## [Data]
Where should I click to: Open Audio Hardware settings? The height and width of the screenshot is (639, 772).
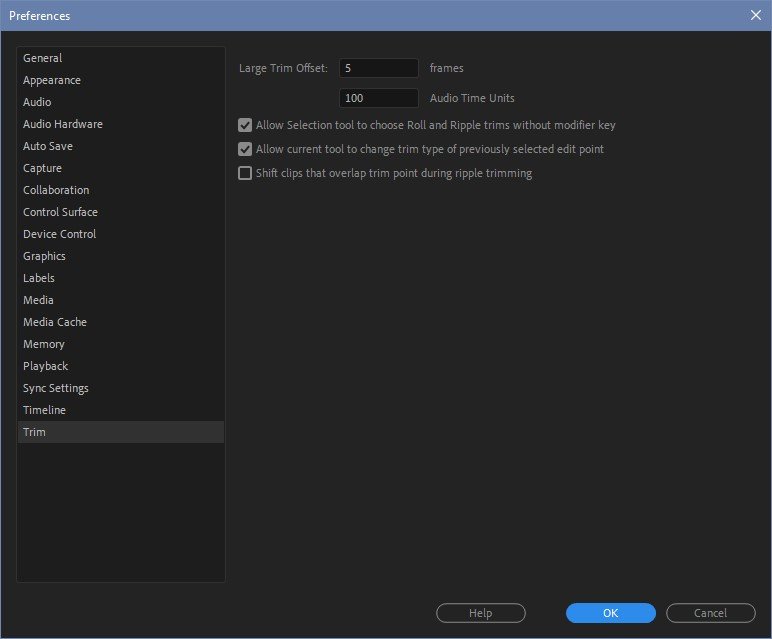(63, 124)
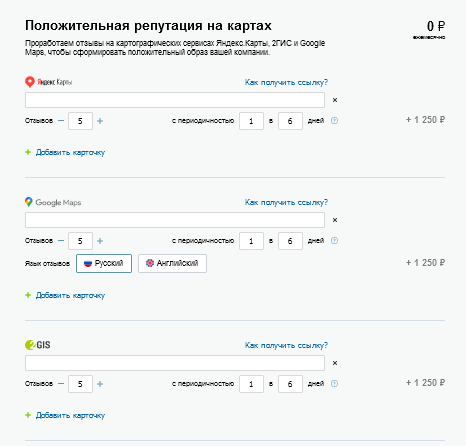Remove the 2GIS link field
This screenshot has height=446, width=466.
[x=335, y=363]
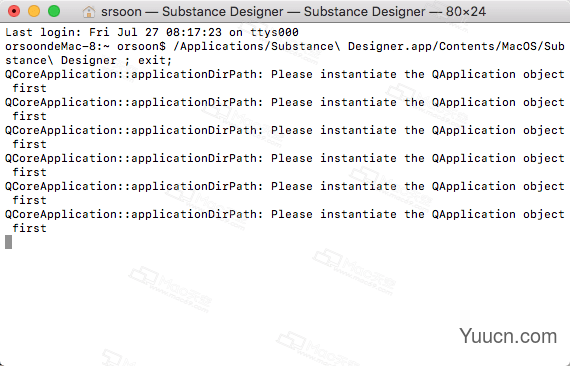The height and width of the screenshot is (366, 570).
Task: Minimize the window using yellow button
Action: [34, 11]
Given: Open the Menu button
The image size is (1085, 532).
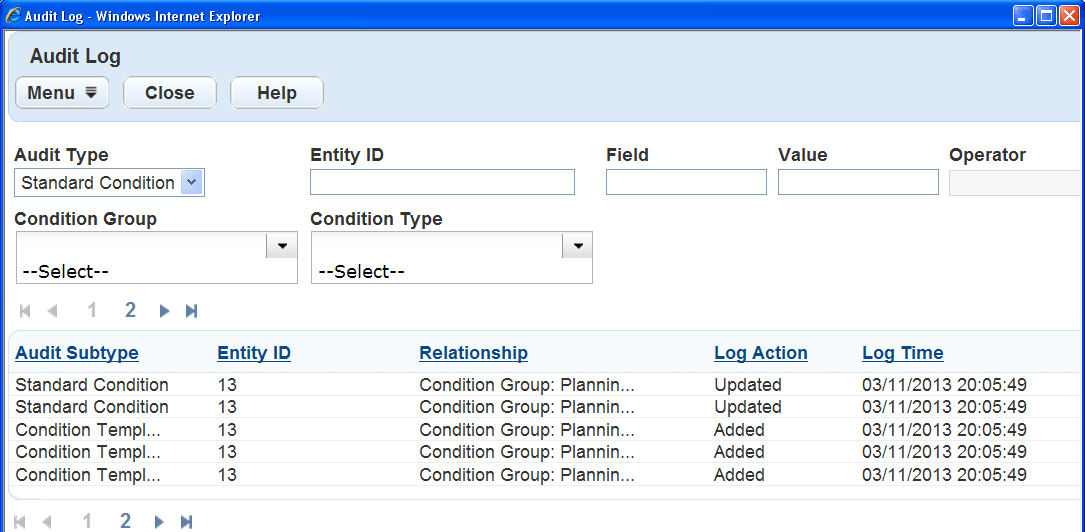Looking at the screenshot, I should (62, 93).
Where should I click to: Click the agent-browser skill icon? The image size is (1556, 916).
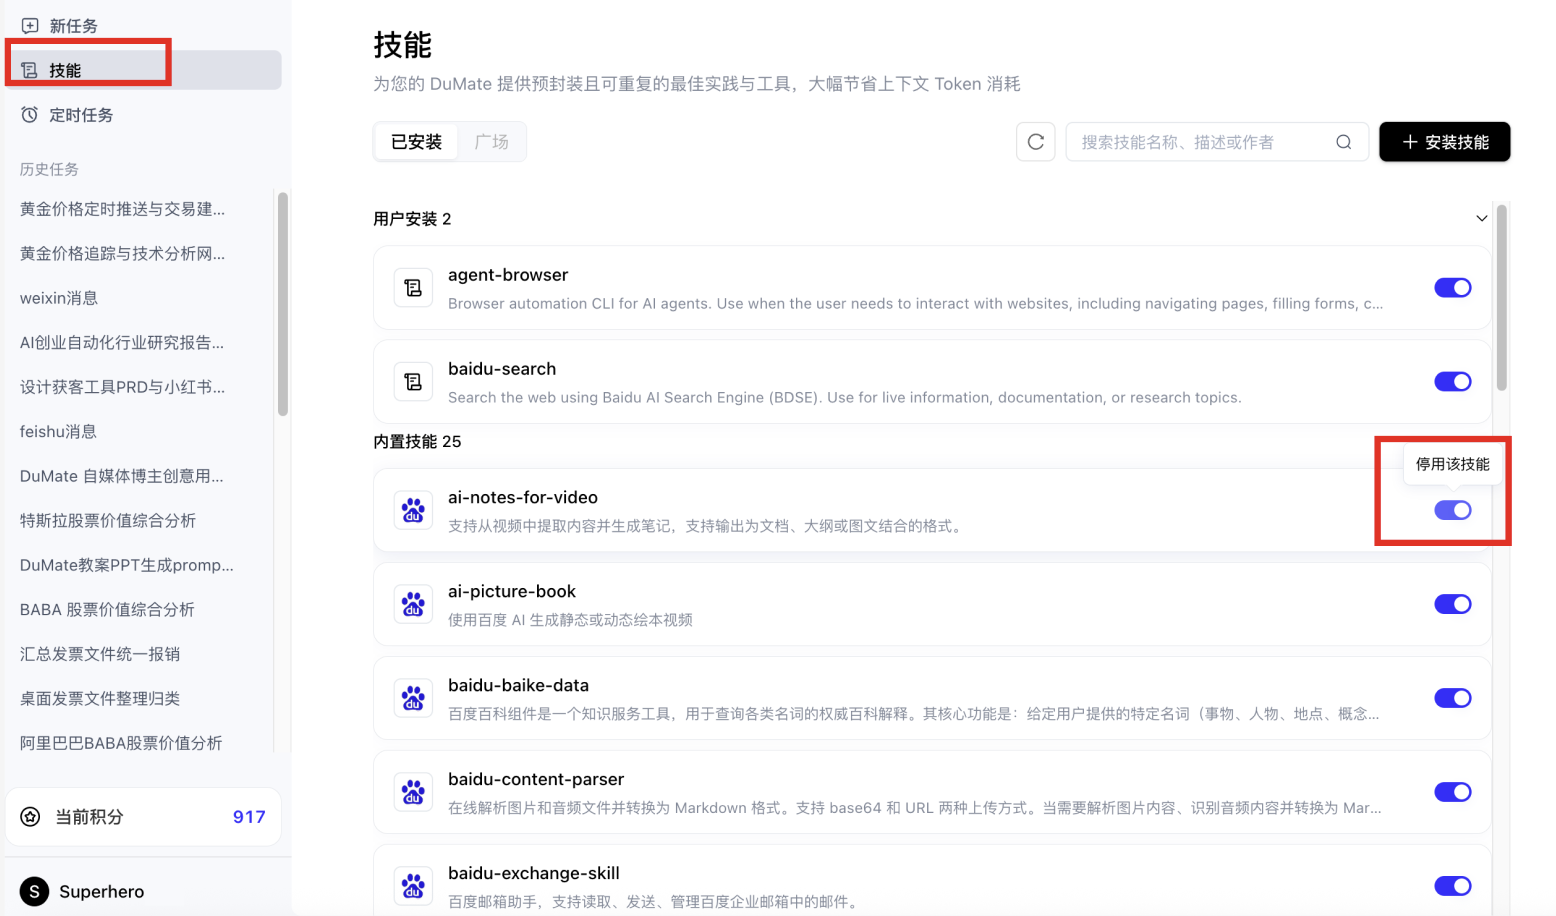413,287
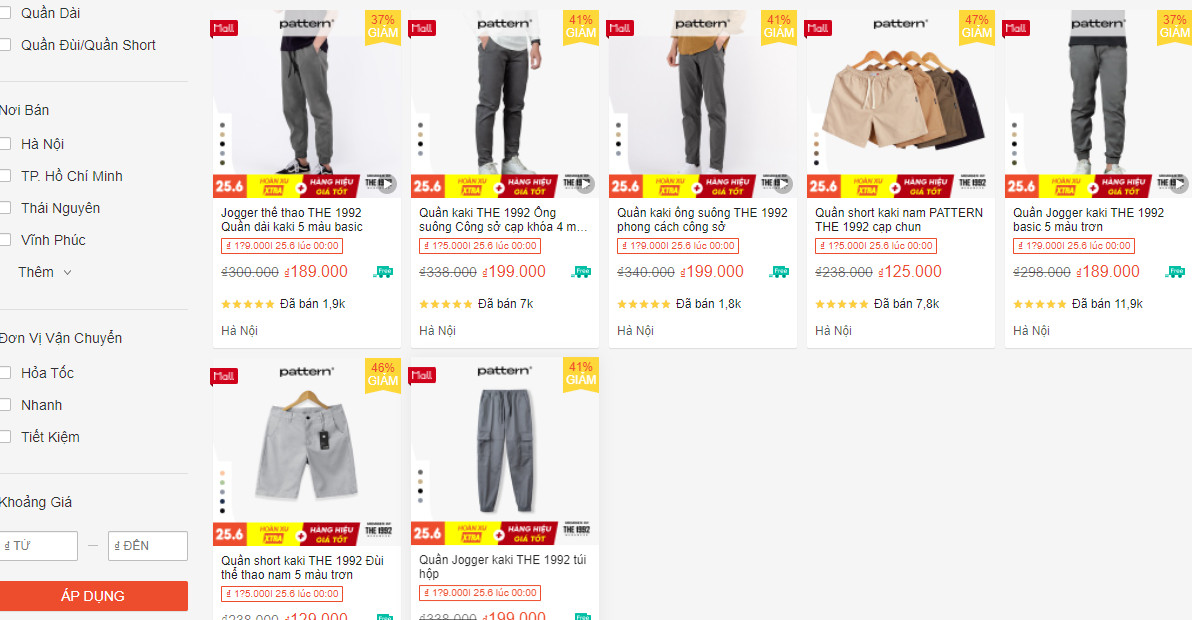Screen dimensions: 1192x620
Task: Click Mall badge on Quần Jogger túi hộp
Action: (422, 375)
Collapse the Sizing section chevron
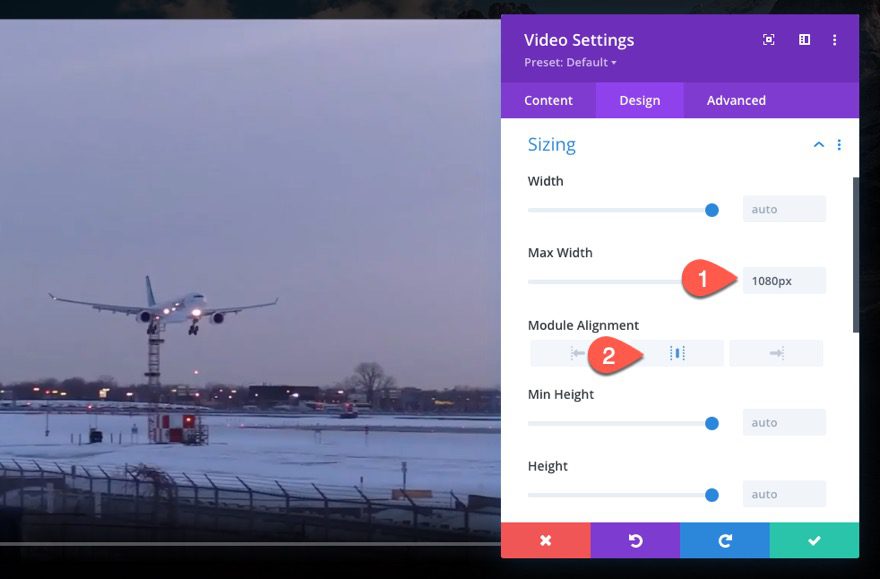Image resolution: width=880 pixels, height=579 pixels. point(818,144)
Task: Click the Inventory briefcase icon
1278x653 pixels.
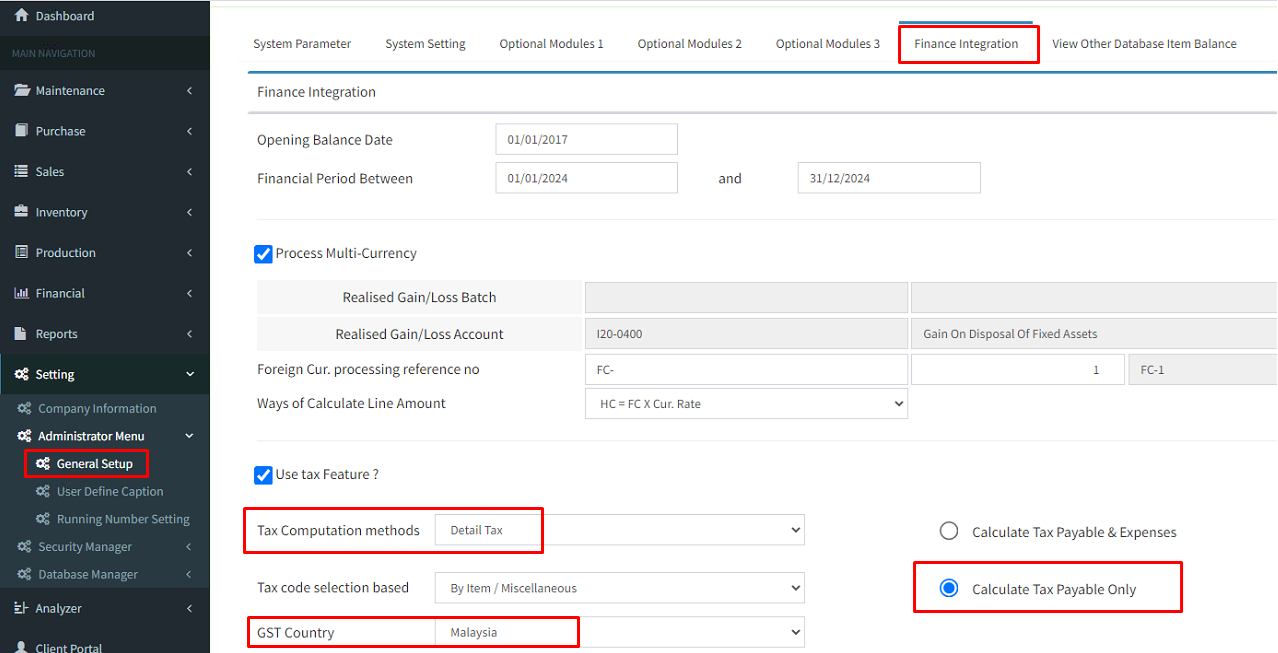Action: 21,212
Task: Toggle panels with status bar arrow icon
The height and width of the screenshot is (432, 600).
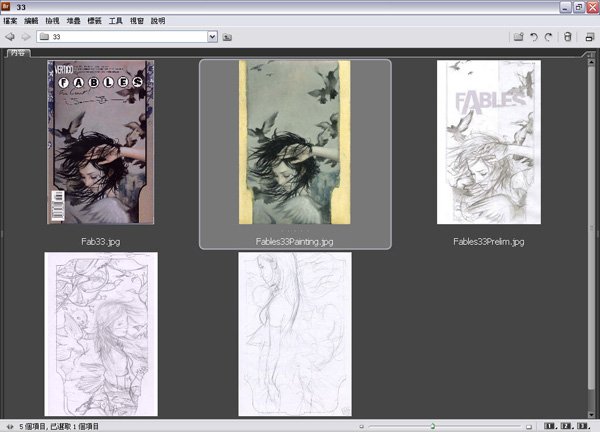Action: coord(9,425)
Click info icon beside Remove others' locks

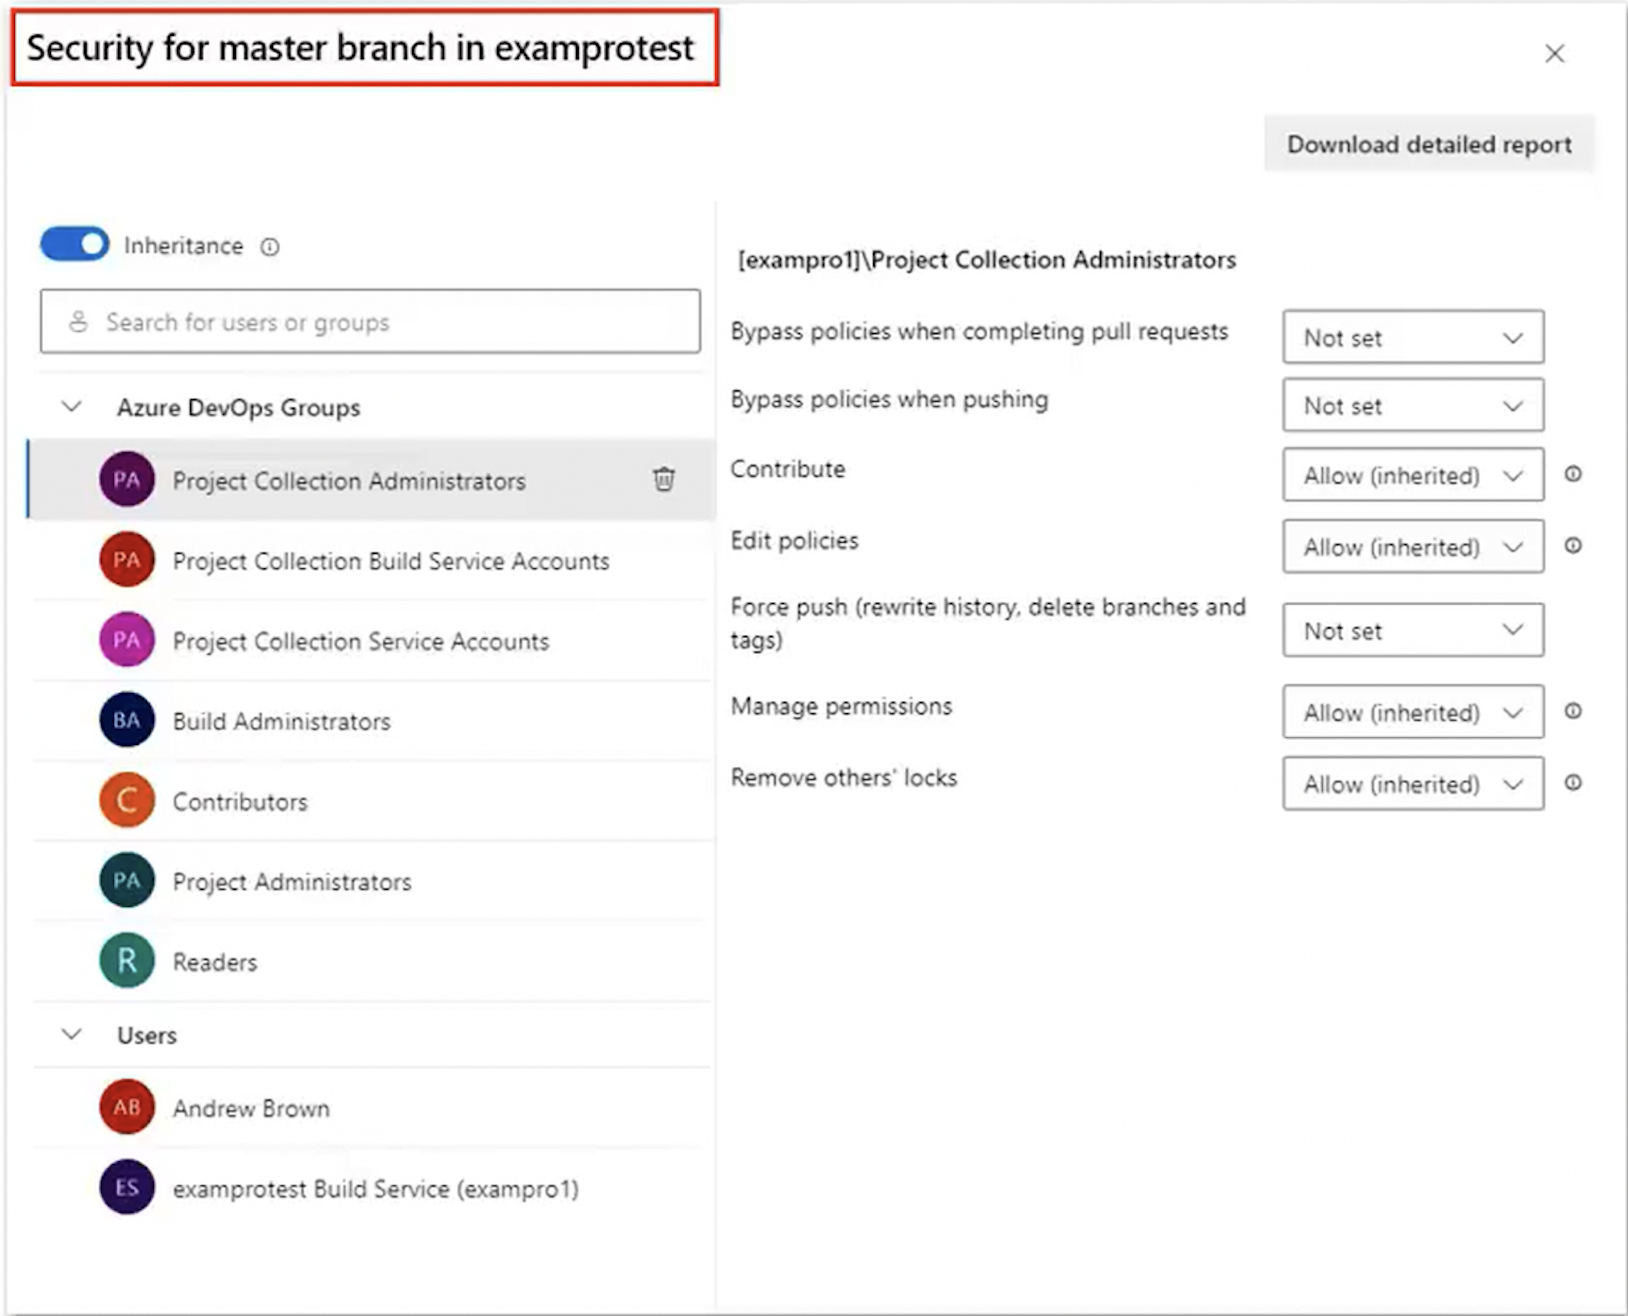tap(1573, 783)
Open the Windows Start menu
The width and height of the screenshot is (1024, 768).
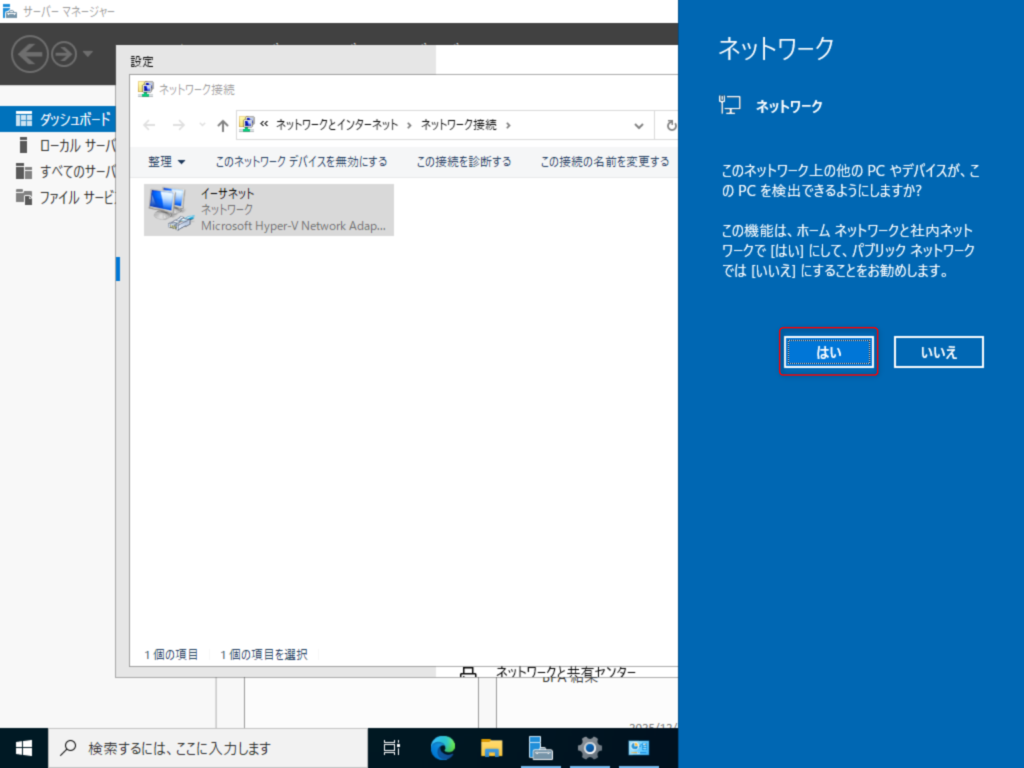click(x=24, y=747)
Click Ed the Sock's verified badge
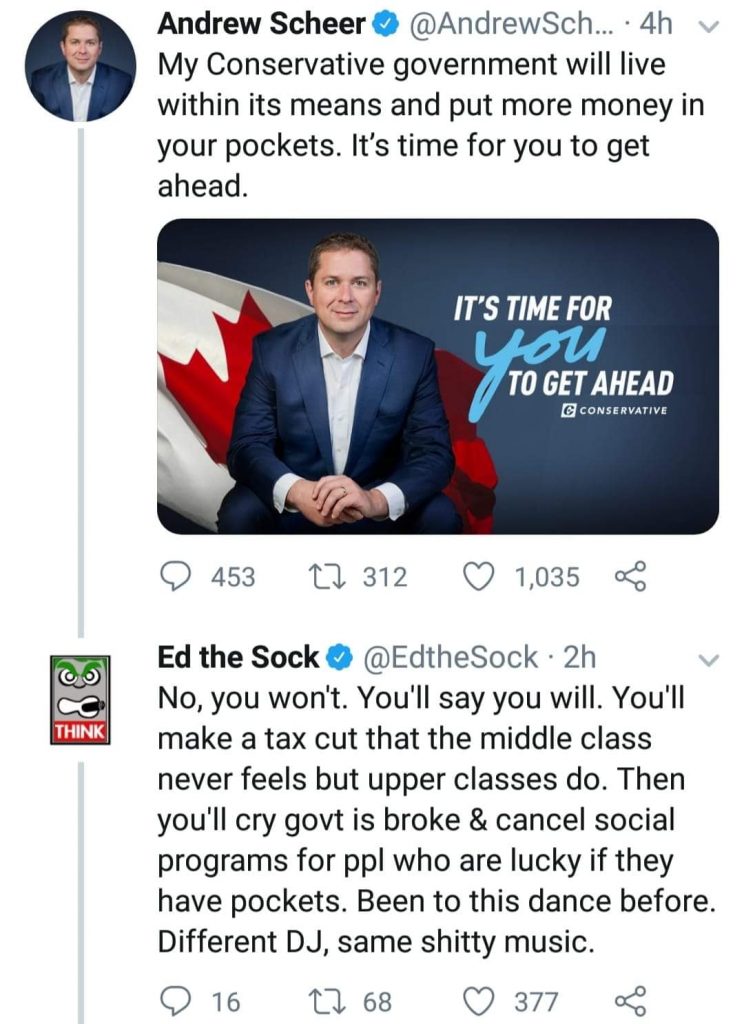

## [Prompt]
Drop the images and repeat the data exactly.

## [Response to the exercise]
Where should I click to: Open Audio Hardware settings? The height and width of the screenshot is (639, 772).
(63, 124)
Remove the 2GIS link field
This screenshot has height=446, width=466.
[x=335, y=363]
The height and width of the screenshot is (366, 570).
Task: Minimize the window using yellow button
Action: [34, 11]
Given: Open the Menu button
The image size is (1085, 532).
Looking at the screenshot, I should (62, 93).
Where should I click to: Click the agent-browser skill icon? The image size is (1556, 916).
413,287
Screen dimensions: 1192x620
Task: Click Mall badge on Quần Jogger túi hộp
Action: (422, 375)
Collapse the Sizing section chevron
Image resolution: width=880 pixels, height=579 pixels. point(818,144)
Task: Click the Inventory briefcase icon
1278x653 pixels.
Action: 21,212
Task: Toggle panels with status bar arrow icon
The height and width of the screenshot is (432, 600).
Action: coord(9,425)
Click info icon beside Remove others' locks

tap(1573, 783)
Open the Windows Start menu
The width and height of the screenshot is (1024, 768).
click(x=24, y=747)
Click Ed the Sock's verified badge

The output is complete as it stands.